■ What the task requires: Reproduce the material word for word, from the line that contains "Select the NowCast value 26" to the line that contains "coord(65,294)", with both of those lines included. Leave the pictures out of your answer.

╭──

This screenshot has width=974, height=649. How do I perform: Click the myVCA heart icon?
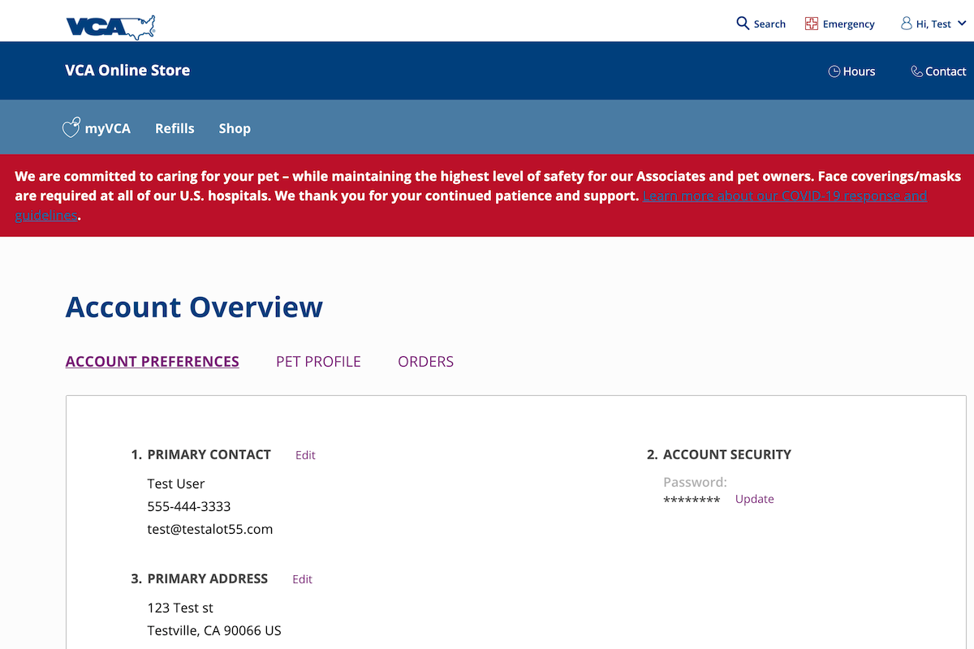coord(71,128)
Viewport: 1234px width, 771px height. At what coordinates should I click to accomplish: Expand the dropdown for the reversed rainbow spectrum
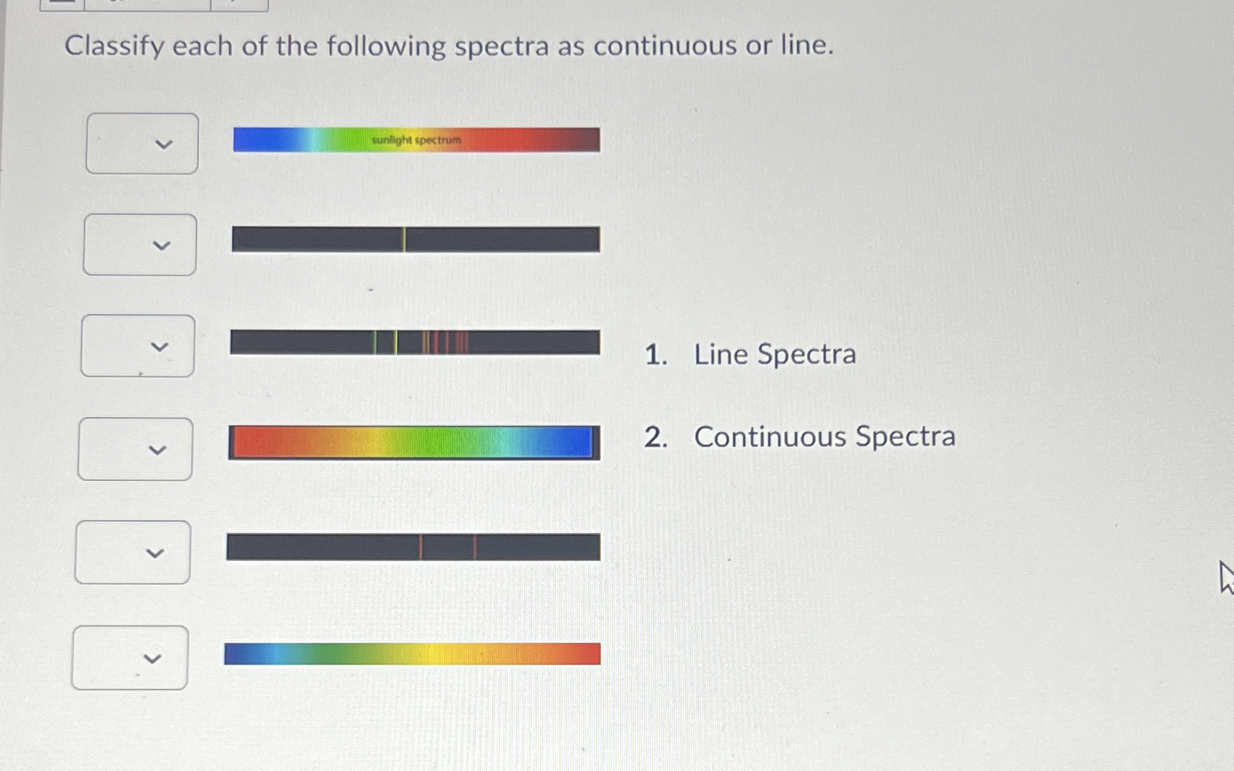tap(134, 449)

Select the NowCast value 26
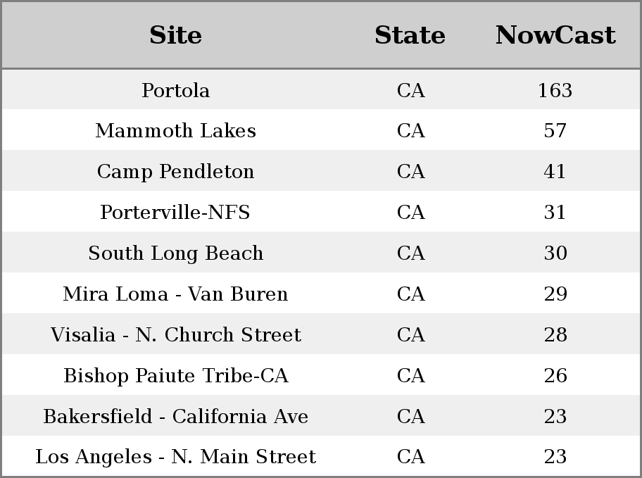click(x=555, y=376)
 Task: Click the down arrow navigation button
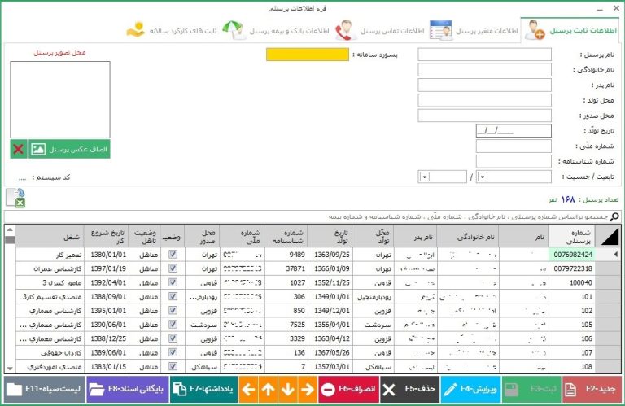pyautogui.click(x=288, y=390)
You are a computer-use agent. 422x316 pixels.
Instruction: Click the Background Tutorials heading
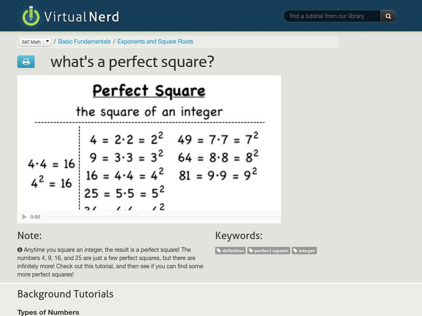coord(65,294)
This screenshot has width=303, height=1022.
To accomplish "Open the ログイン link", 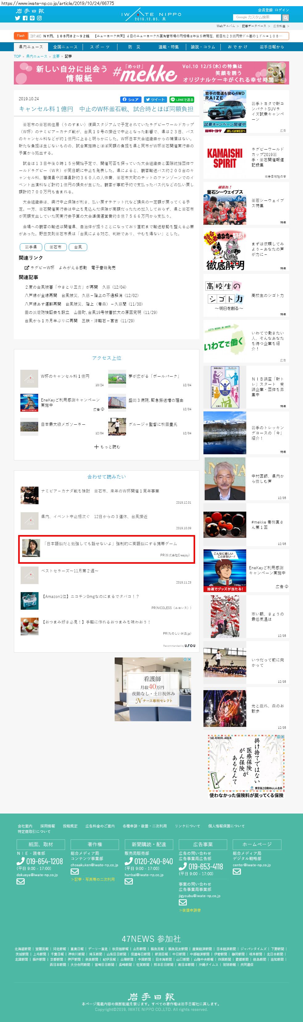I will click(x=282, y=10).
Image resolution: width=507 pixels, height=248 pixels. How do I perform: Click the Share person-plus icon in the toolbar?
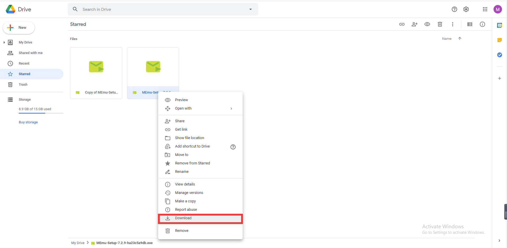[414, 24]
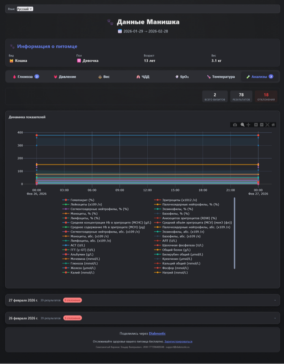
Task: Click the Зарегистрироваться link
Action: pyautogui.click(x=178, y=342)
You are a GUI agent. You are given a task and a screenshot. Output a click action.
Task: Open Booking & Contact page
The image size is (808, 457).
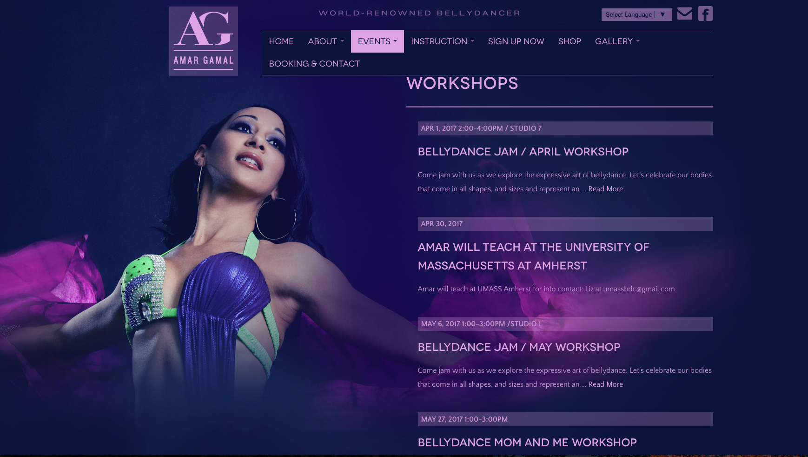pyautogui.click(x=314, y=64)
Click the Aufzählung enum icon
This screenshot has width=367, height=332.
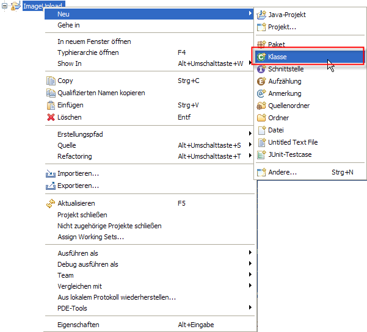tap(261, 81)
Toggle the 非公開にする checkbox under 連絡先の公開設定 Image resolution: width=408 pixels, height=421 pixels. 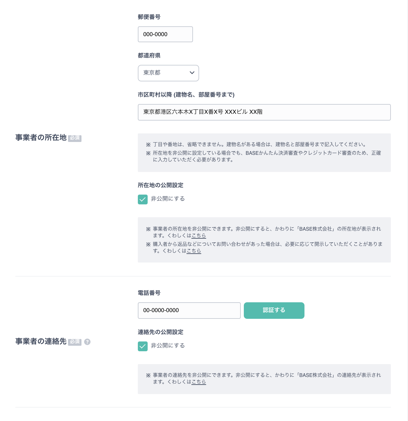(x=143, y=346)
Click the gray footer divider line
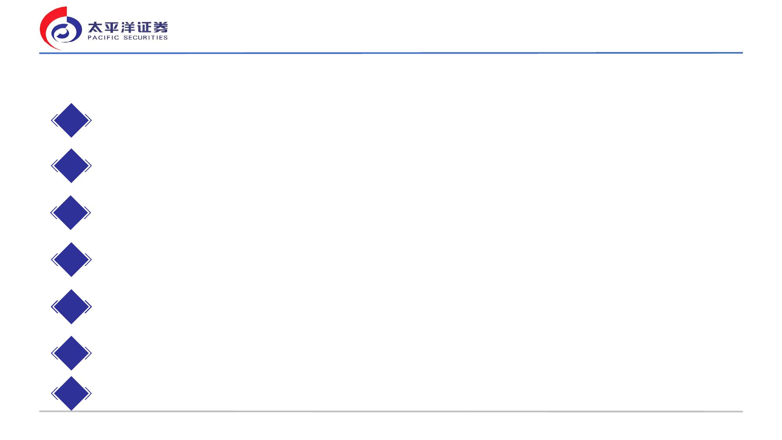This screenshot has height=440, width=782. point(391,411)
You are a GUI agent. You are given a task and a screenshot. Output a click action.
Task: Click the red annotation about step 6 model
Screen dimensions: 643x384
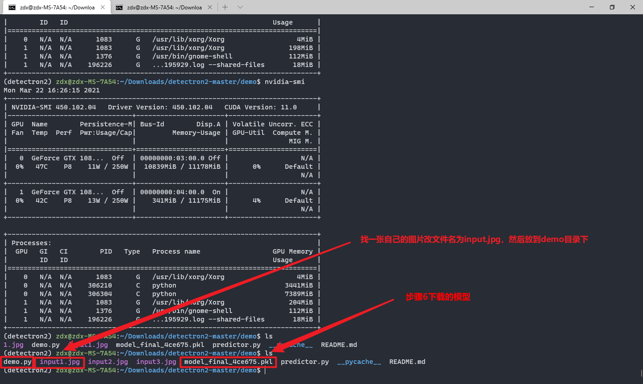point(438,296)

╰──

■ Full output:
Select the NowCast value 26
click(x=555, y=376)
 Task: Click the down arrow navigation button
pyautogui.click(x=288, y=390)
You are a computer-use agent. 422x316 pixels.
Instruction: Click the Background Tutorials heading
coord(65,294)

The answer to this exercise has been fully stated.